(AVAILABLE DATA)
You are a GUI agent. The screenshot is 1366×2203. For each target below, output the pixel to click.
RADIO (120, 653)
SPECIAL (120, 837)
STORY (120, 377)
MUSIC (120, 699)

---

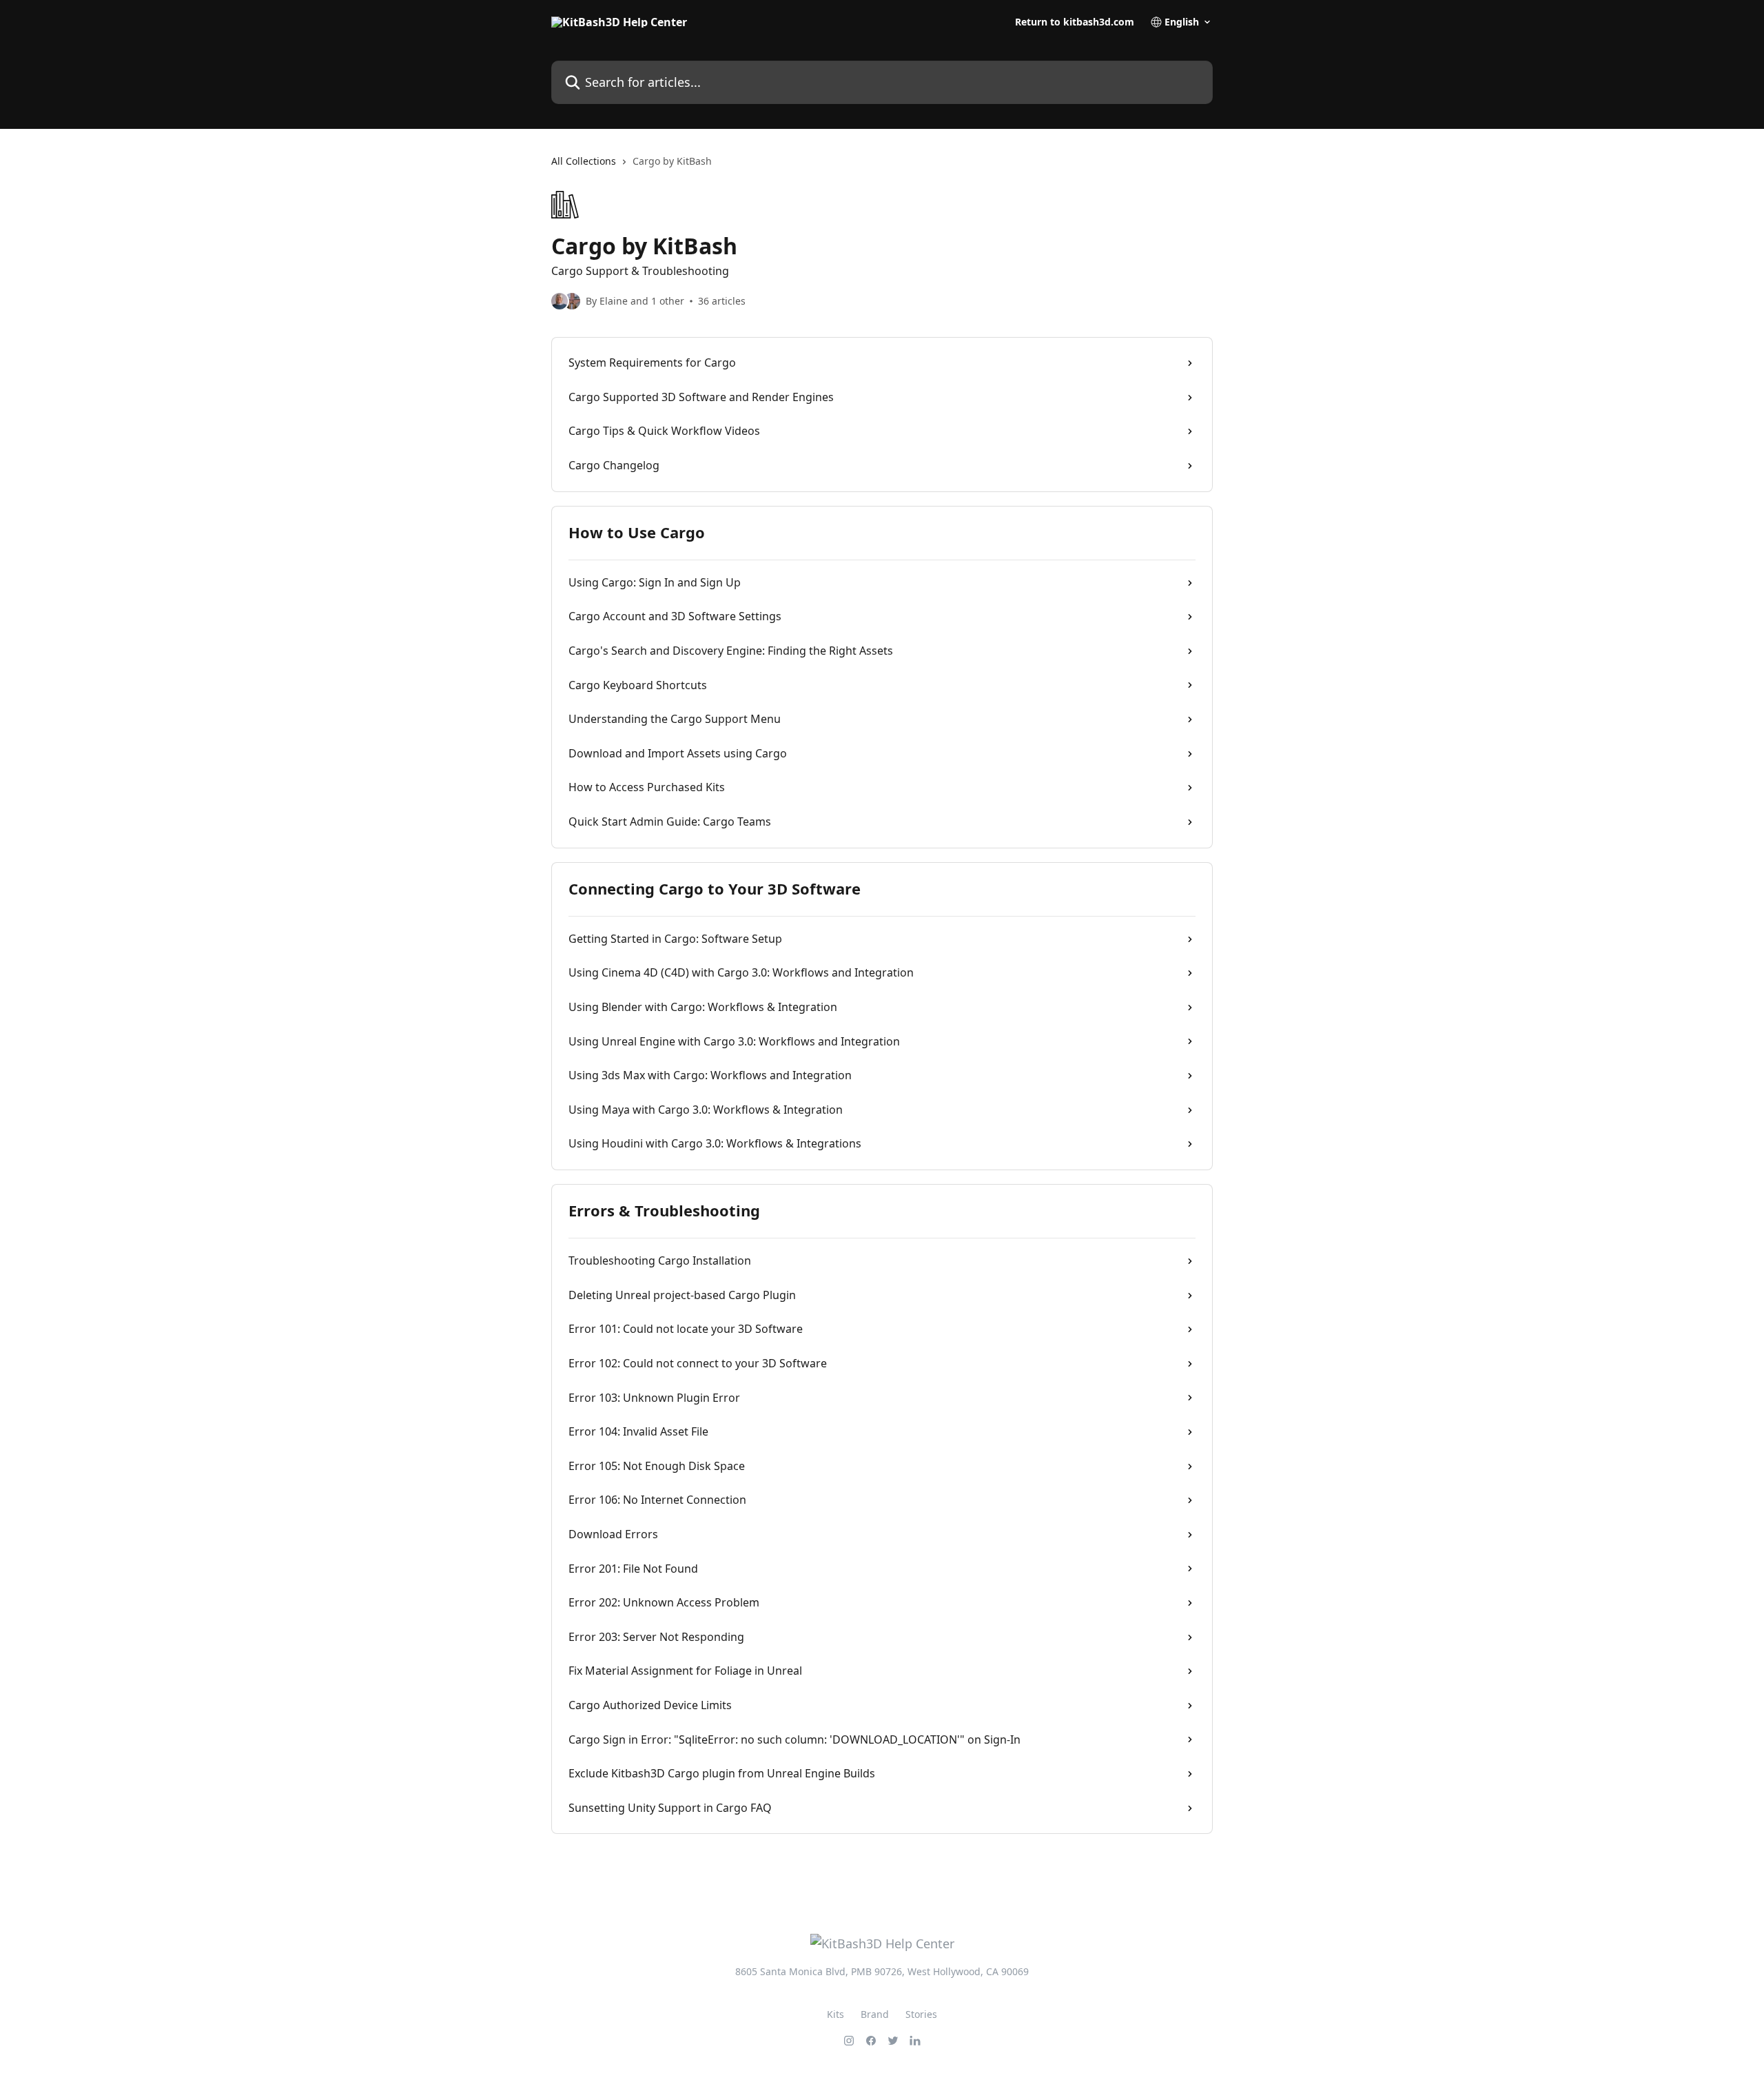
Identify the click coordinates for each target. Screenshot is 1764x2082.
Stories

---

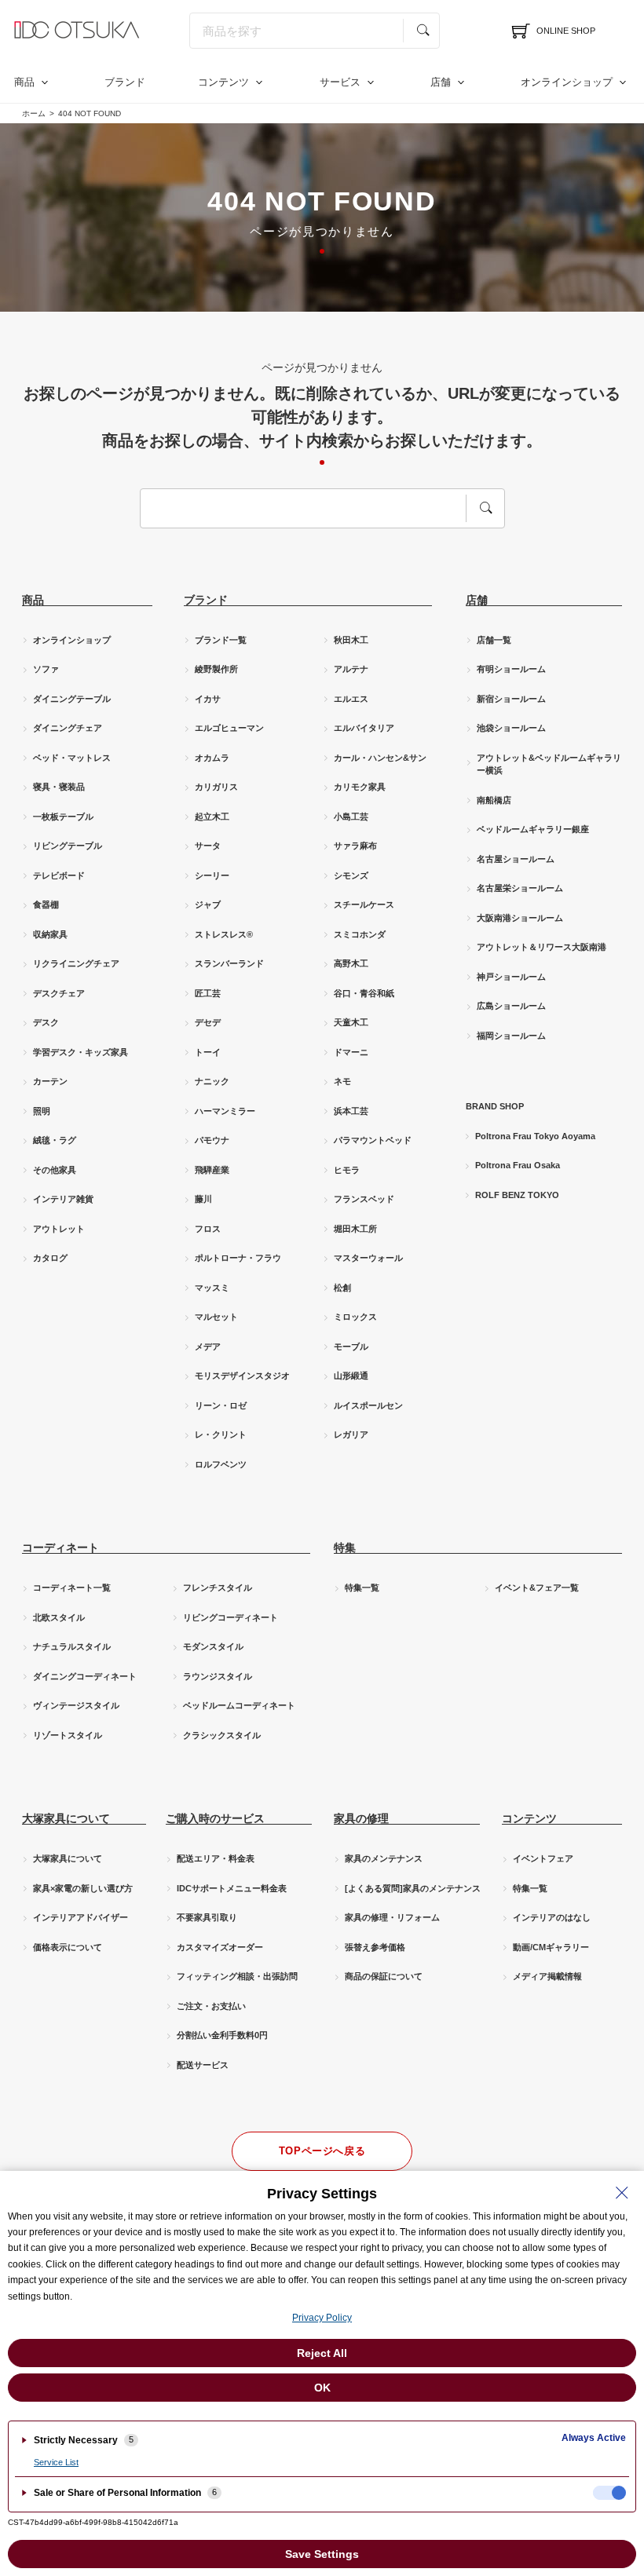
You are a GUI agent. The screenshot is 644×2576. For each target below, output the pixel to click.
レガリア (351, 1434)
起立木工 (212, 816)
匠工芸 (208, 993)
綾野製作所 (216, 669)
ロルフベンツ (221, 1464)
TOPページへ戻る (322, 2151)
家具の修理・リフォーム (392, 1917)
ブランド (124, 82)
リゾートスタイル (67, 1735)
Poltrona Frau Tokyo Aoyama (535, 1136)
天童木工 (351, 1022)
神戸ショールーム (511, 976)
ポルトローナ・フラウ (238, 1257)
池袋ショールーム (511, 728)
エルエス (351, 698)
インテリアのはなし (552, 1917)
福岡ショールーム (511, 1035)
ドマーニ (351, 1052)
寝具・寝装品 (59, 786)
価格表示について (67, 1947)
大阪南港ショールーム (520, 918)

(TASK REQUIREMENTS)
Work out how many lines in the records above contain the word "click", and give only that number.

(OUTPUT FOR THIS TASK)
3